Even worse, PBT has offered dismal distributions in the first three months of this year. During the first quarter, the trust has offered total distributions of just $0.04 per unit, which correspond to an annualized yield of 3.9%. While this yield may seem attractive to some investors, it is too low for a trust which has a limited lifetime due to the natural decline of its reserves. The distributions of PBT in the first quarter of 2021 become even more disappointing given the steep rally of the prices of oil and natural gas to pre-COVID levels in recent months. As these prices have remained at pre-COVID levels for more than three months, the depressed distributions of PBT this year are certainly disappointing.
On the bright side, the prices of oil and natural gas are likely to remain elevated for the rest of the year thanks to the massive vaccination program, which is likely to put the pandemic under control in the second half of the year. Moreover, the price of oil is strongly supported by OPEC and Russia, which have implemented aggressive production cuts in response to the pandemic. Therefore, it is reasonable to expect PBT to catch up with the benchmark prices of oil and gas later this year and thus eventually benefit from these favorable prices.
PBT has offered generous distributions to its unit holders most of the time but it is currently offering a 10-year low distribution yield of 3.6%.
During the last decade, the trust has offered an average annual distribution of $0.71 per unit. However, the distribution has remarkably decreased in the last six years, in which it has averaged $0.45 per unit. As the prices of oil and natural gas are not likely to return to the high levels recorded in 2014 anytime soon, the 6-year average distribution of PBT is much more reliable than its 10-year average.
Given the expected recovery from the pandemic, the distribution of PBT can be reasonably expected to rise from its depressed level of $0.24 per unit in 2020 to its 6-year average of $0.45 per unit in the next two years. If this materializes, PBT will be offering a 10.9% distribution yield at its current stock price.
However, investors should realize that the trust cannot add new properties to its asset base and hence it is vulnerable to the natural decline of the production of its oil wells and gas wells. Given the natural decline of its fields, the long-term downtrend in its distributions should be expected. This risk factor is clearly reflected in the downtrend of the proved developed reserves of PBT. In the last three years, its proved oil and gas reserves have decreased 3% and 39%, respectively. On the bright side, the proved reserves of both oil and gas decreased in 2018 and 2019 but they increased in 2020. Nevertheless, it is prudent to keep the long-term decline of the reserves in mind.

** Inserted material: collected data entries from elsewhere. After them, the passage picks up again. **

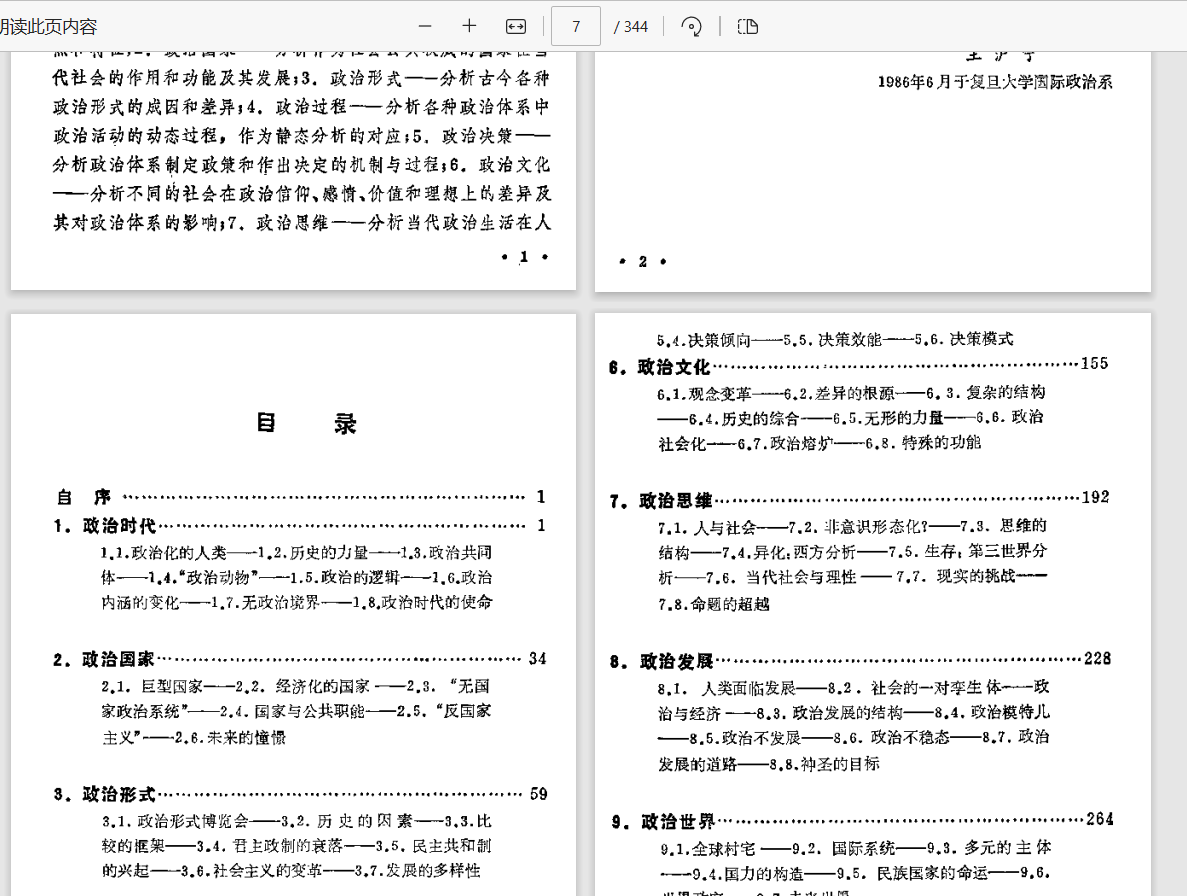1187x896 pixels.
Task: Rotate the PDF pages
Action: click(x=690, y=26)
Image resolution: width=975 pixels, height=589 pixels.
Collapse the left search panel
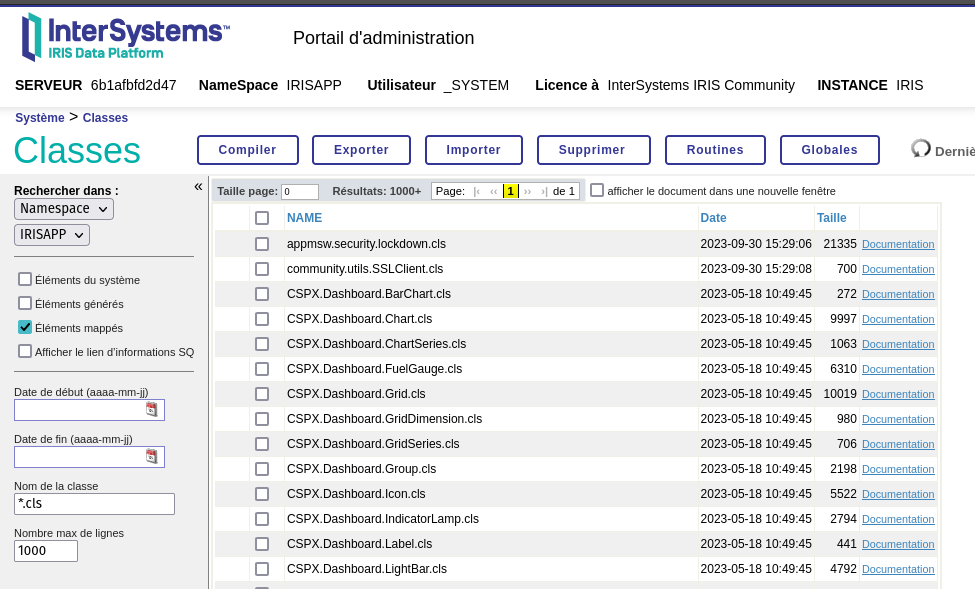click(x=198, y=186)
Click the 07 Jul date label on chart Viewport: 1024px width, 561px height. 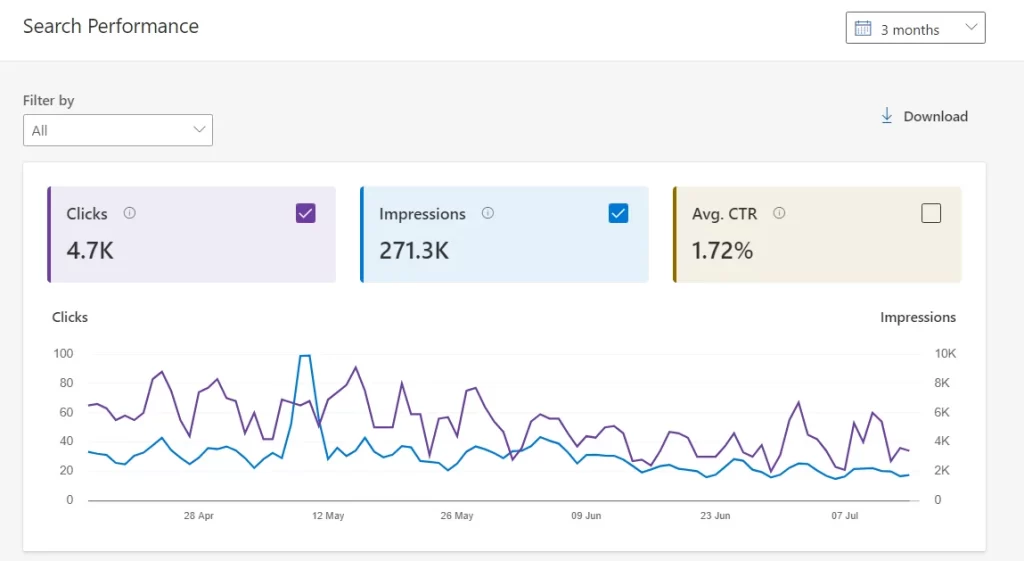tap(845, 516)
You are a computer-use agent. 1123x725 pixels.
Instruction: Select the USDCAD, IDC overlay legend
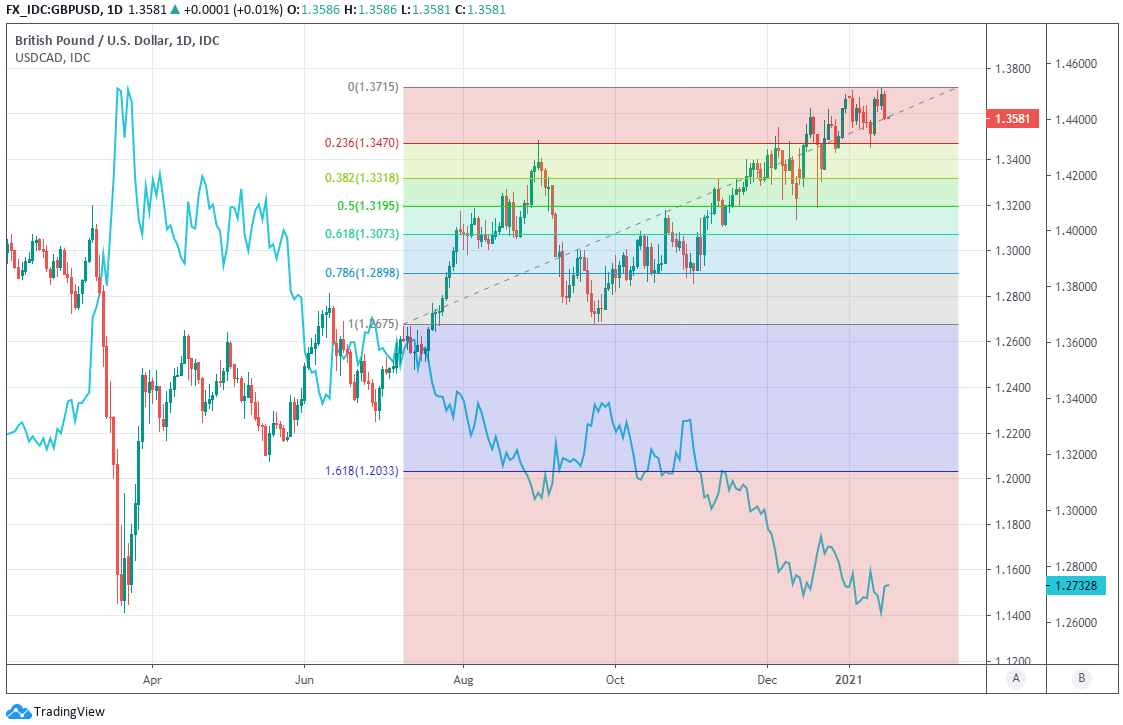[x=52, y=58]
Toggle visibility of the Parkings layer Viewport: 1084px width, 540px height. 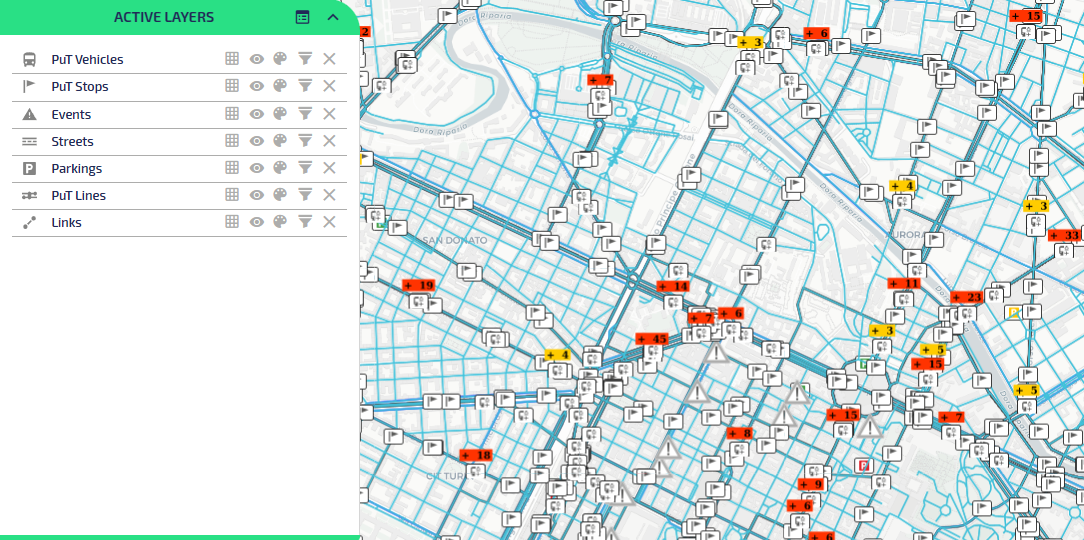256,168
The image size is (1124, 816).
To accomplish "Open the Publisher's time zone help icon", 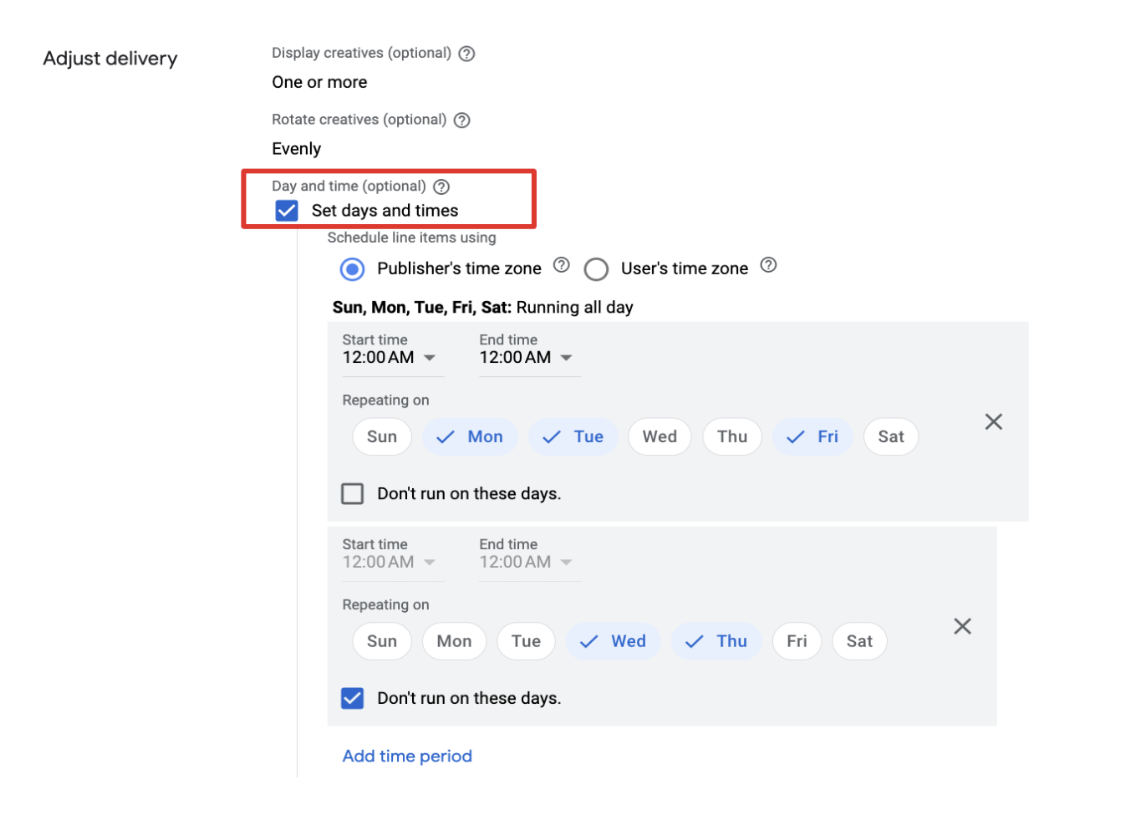I will point(561,266).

PBT is currently trading at a price-to-distributable income of 17.2 (=4.12/0.24), which is higher than the average price-to-distributable income of 15.3 of the stock over the last decade. On the one hand, PBT is likely to recover from the pandemic later this year and thus its distributable income will increase and its valuation will become more reasonable. On the other hand, given the aforementioned natural decline of its production in the long run, investors should pay special attention on the valuation of the stock in order to have a wide margin of safety.
PBT has offered generous distributions to its unit holders most of the time but it is now offering a 10-year low distribution yield of 3.6%. Due to its 37% rally in less than four months and its lackluster distributions in recent months, despite the high oil and gas prices, investors should probably take their profits and wait on the sidelines for a more attractive entry point.